There’s so much more to the story, but I didn’t want to bore you with too many details too soon.  Hopefully, this will be a good and entertaining way for us to continue to share with you our story… that is, God’s story, though us.  More importantly, however, my prayer is that by telling our story, God can breathe life into the words of Jeremiah 29:11 for you, which apply to each and every person reading this: “‘For I know the plans I have for you,’ declares the Lord, ‘plans to prosper you and not to harm you, plans to give you hope and a future.’”  These aren’t some empty words from a fairy tale.  These are the inspired, living words of the living Lord.  Let them take root in your heart.  Let them not be hindered by fear, but let the mercy of God lead you into faithful action to grow you into the beautiful creation he intended you to be since before the existence of the universe.  He has an incredible plan for every one of us.  There are no exceptions.

And you can’t assume you have to start by going to some foreign country.  That would be absurd and boring if God called everyone in the same way.  And you can’t assume it’s all going to happen quickly.  But I can promise you that even if it isn’t quick, it does begin right now.  If you think you need to wait around for big “signs” like some of the things I’ve written about, I should like to point out that they are actually more of an indication of my own stubbornness than they are of anything else.  Don’t wait until God has to beat you over the head.  I would venture an educated guess that God has already been calling out to you from within in some way.  It’s up to you whether to nurture or suppress that call.  Both ways will be challenging, but only the first will be good.

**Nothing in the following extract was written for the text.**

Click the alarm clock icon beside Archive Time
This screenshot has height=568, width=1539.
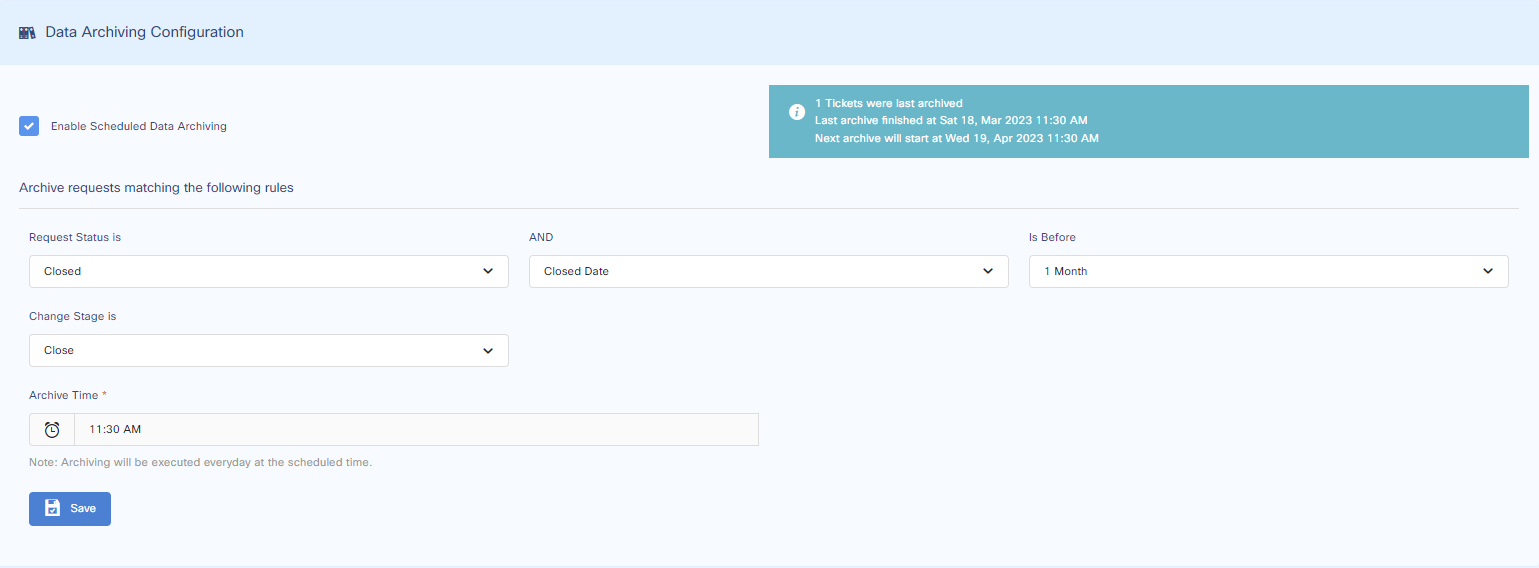coord(52,430)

If you choose to nurture God’s call in your life, the first step you must take is to enter into relationship with him – a real relationship – that is full of trust and mercy and a faithful disregard for your own plans.  This is a relationship where you simply get out of the way in your own life, and let God do his thing.  You will get something so much better in exchange, I promise.

10 thoughts on “Our Call to Gracias

  1. Love your transparency, Luke. God is going to use you and your family in great ways while you follow him!

  2. Thanks, Kathy! It is our great pleasure, and hopefully we can share a little glimpse of the way God works along the way… as we try to figure it out ourselves. 🙂

  3. I am amazed and awed by the way that both you and Stephanie have heard and are following God’s call on your lives! Can’t wait to share all of your experiences!

    1. Thanks, Dee! We’re really excited to get to share. Let’s not forget you are definitely partly to blame – I mean responsible – for this! 🙂 Thank you so much for your years of faith and service that have made this possible for us, as well as all the other incredible stories God is telling through Abundant Life Christian Schools.

  4. Thanks for sharing your heart Luke. And for answering God’s call for you and Stephanie to serve him in Honduras. I’m excited to follow your family’s adventures and experiences through your blog!

  5. Wow, Luke, it was great reading this blog….to see how God is working in your life! I’m amazed…thank you for your obedience to Christ! I pray God will richly bless your journey! May His Spirit guide you…and may you see more of God’s provision in each area of your life!!!

  6. Can’t wait to read or hear about your last trip! You’re officially a blogger, congrats. I bet you never thought you’d be blogging about moving to Honduras. Unreal. Great read. Looking forward to the next edition.